SET PROBLEM: Rewrite all of the material below, renaming "GUI agent" to "screen assistant" wherever it appears and changing nothing else.

(Records from a pointing dataset)
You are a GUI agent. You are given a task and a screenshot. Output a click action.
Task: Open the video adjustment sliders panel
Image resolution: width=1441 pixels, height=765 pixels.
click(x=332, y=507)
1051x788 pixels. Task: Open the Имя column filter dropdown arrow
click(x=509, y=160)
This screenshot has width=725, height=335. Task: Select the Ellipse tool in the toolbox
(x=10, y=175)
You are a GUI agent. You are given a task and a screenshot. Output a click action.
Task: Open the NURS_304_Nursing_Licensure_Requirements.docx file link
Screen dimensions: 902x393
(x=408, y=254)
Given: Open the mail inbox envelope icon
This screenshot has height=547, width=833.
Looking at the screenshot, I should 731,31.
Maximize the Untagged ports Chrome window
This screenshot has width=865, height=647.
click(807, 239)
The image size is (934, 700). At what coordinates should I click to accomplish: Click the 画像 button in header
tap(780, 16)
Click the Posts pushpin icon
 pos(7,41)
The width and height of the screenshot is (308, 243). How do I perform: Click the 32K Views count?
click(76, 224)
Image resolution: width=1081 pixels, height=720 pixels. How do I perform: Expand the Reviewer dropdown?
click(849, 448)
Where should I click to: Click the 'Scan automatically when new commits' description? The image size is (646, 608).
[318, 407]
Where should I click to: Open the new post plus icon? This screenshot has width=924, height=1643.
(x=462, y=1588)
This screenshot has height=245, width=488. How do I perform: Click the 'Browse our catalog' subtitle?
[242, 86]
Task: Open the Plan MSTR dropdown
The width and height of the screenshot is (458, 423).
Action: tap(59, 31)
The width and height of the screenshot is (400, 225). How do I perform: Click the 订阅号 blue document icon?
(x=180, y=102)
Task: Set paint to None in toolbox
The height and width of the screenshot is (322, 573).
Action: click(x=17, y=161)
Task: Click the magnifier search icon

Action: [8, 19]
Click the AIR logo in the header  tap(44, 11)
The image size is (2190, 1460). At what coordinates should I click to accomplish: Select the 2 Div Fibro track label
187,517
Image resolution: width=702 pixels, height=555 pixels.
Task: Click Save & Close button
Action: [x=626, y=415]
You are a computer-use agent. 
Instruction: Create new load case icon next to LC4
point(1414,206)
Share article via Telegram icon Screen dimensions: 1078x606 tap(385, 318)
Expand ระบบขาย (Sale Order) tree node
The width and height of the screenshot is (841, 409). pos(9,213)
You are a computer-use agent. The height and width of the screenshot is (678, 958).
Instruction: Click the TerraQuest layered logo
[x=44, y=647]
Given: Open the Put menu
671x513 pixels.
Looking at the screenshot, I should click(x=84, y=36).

OUTPUT OF THE TASK:
You are a screen assistant. You are given a task and a screenshot. Output a click action.
Task: Open the video adjustment sliders panel
Image resolution: width=1441 pixels, height=765 pixels.
click(x=332, y=507)
1051x788 pixels. Task: Open the Имя column filter dropdown arrow
click(x=509, y=160)
This screenshot has width=725, height=335. Task: Select the Ellipse tool in the toolbox
(x=10, y=175)
You are a screen assistant. You are given a task and a screenshot. Output a click action.
Task: Open the NURS_304_Nursing_Licensure_Requirements.docx file link
Screen dimensions: 902x393
(x=408, y=254)
Given: Open the mail inbox envelope icon
This screenshot has height=547, width=833.
Looking at the screenshot, I should 731,31.
Maximize the Untagged ports Chrome window
This screenshot has width=865, height=647.
click(807, 239)
The image size is (934, 700). At what coordinates should I click to accomplish: Click the 画像 button in header
tap(780, 16)
Click the Posts pushpin icon
 pos(7,41)
The width and height of the screenshot is (308, 243). How do I perform: Click the 32K Views count?
click(76, 224)
Image resolution: width=1081 pixels, height=720 pixels. How do I perform: Expand the Reviewer dropdown?
click(849, 448)
Where should I click to: Click the 'Scan automatically when new commits' description? The image size is (646, 608).
[318, 407]
Where should I click to: Open the new post plus icon? This screenshot has width=924, height=1643.
(x=462, y=1588)
This screenshot has height=245, width=488. How do I perform: Click the 'Browse our catalog' subtitle?
[242, 86]
Task: Open the Plan MSTR dropdown
The width and height of the screenshot is (458, 423).
Action: tap(59, 31)
The width and height of the screenshot is (400, 225). How do I perform: Click the 订阅号 blue document icon?
(x=180, y=102)
Task: Set paint to None in toolbox
The height and width of the screenshot is (322, 573).
Action: click(x=17, y=161)
Task: Click the magnifier search icon

Action: [8, 19]
Click the AIR logo in the header  tap(44, 11)
The image size is (2190, 1460). At what coordinates should I click to accomplish: Select the 2 Div Fibro track label
187,517
Image resolution: width=702 pixels, height=555 pixels.
Task: Click Save & Close button
Action: [x=626, y=415]
You are a computer-use agent. 
Instruction: Create new load case icon next to LC4
point(1414,206)
Share article via Telegram icon Screen dimensions: 1078x606 tap(385, 318)
Expand ระบบขาย (Sale Order) tree node
The width and height of the screenshot is (841, 409). pos(9,213)
You are a computer-use agent. The height and width of the screenshot is (678, 958).
Instruction: Click the TerraQuest layered logo
[x=44, y=647]
Given: Open the Put menu
671x513 pixels.
Looking at the screenshot, I should click(x=84, y=36).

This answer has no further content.